Notes to self on this:

    • Loading an OSM map into QGIS needs the OSM plugin (QGIS top menu bar > plugins > manage plugins > Open Street Map plugin) and an OSM map file (there’s a QGIS tutorial on this here – I downloaded the Uganda .osm file from cloudmade).
    • Labels on a map is as easy as double-clicking the layer (QGIS top menu bar> ) and clicking “show labels” in the top left corner of the window.

Loading data from an excel spreadsheet is easy, but you need to enable the plugin for this first (QGIS top menu bar > plugins > manage plugins > Add Delimited Text Layer), then click on the little blue box with commas in it icon that appears in the top icon bar. As far as I know, only csv files can be imported this way, but that’s an easy “save as” from most big excel files.
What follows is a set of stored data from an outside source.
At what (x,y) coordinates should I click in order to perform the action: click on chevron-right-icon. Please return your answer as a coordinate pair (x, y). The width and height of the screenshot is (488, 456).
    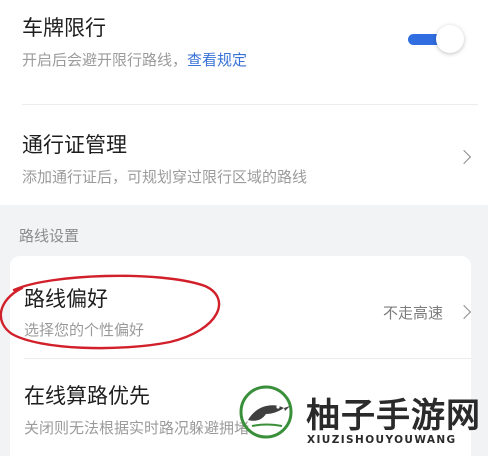
    Looking at the image, I should click on (464, 157). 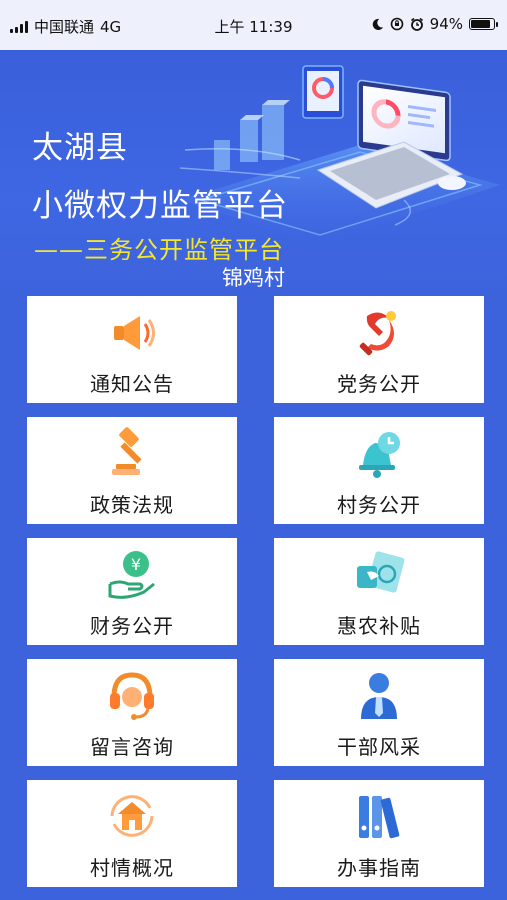 I want to click on menu-item-label: 财务公开, so click(x=132, y=626).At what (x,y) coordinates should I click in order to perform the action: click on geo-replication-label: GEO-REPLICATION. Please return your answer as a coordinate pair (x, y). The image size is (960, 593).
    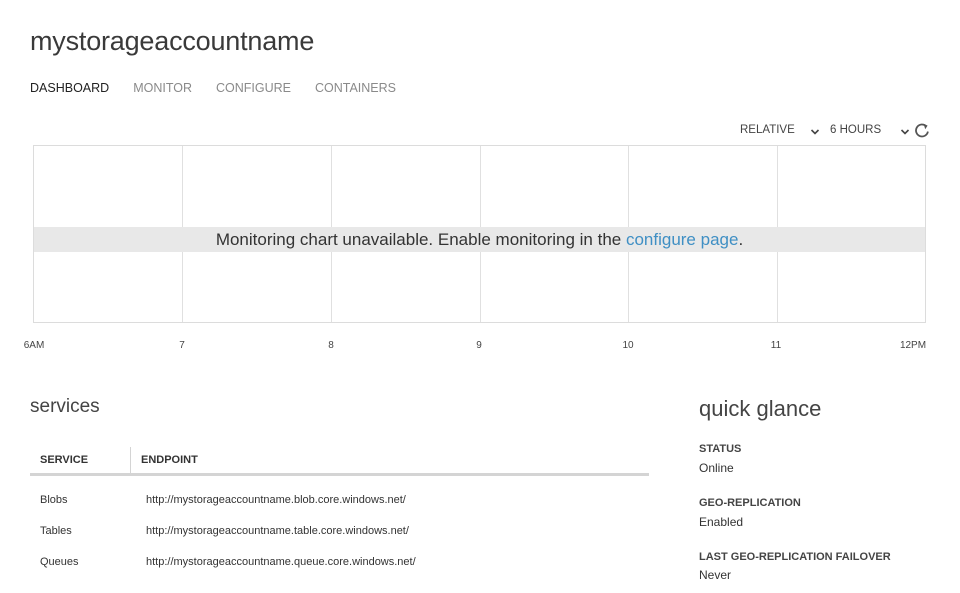
    Looking at the image, I should click on (750, 503).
Loading in a WMS stream (e.g. this http://cernunosat05.cern.ch/arcgis/services/THA/FL-2011-000135-THA/MapServer/WMSServer) is also easy, but you have to remember to click “connect”, then click on the stream names in the window below it, and “” below that.

Development Crises

Back to blogging. I write mainly to keep sane, but also to think through subjects that are complex or I worry that I need to but don’t completely understand yet.

Today it’s development crises. My day job deals with helping to detect large-scale human crises that aren’t natural disasters, but apart from the obvious categories (famine, conflict, poverty limiting access to basic resources like food, medicine, education), it’s not very easy to pin down a) what a non-disaster crisis is, and what is typically done to detect and act to mitigate it. Once I’ve thought about what large-scale human crises are, I also need to think about how the other work that I believe is relevant to them is starting to form a connected space, and what help that space needs from us to keep developing well.

So first. Nomenclature. A quick Google search on “development crisis famine” shows phrases like “social crisis”, “humanitarian crisis”, “famine crisis” and “food crisis”. A wander into Google trends with “development crisis” shows “human development crisis”. Wandering around some on the pages (e.g. a Guardian piece of the impact of global crises on development) shows global drivers like the food, fuel and financial crises, climate change and confidence. Hang on? Confidence? I know that’s a big driver in financial markets, but it’s interesting to think about its role in development.

And examples. There’s a crisis across the Horn of Africa at the moment. The rains failed, crops have failed, livestock is dead and people are starving. But it’s more complex than that, as well explained in this allAfrica.com piece. The guardian piece has a good summary of the IDS Re-imagining Development report  which looked at the complex effects of the 2008 food, fuel and finance crisis interactions. And on a smaller scale, there are the knock-on effects of the natural disasters (that we don’t deal with) on development, for instance the heavy effect that the Eisfjallsjokull eruption had on industries like Kenyan flower-growing  (which relies on air traffic between Africa and Europe).  And then we have this quote in sustainable development: “[A]n environmental crisis, a development crisis, an energy crisis. They are all one.… Ecology and economy are becoming ever more interwoven—locally, regionally, nationally, and globally—into a seamless net of causes and effects.”

So. We have drivers, which can interact with each other and trigger development crises either directly or through causal chains that we may or may not know about yet. And we have crises, and the effects that those crises have on people, environments and social systems (e.g. education and conflict). This sounds very much like a system to me – and one amenable to some serious analysis, sensitivity modeling and risk management. Which must be going on somewhere in the world.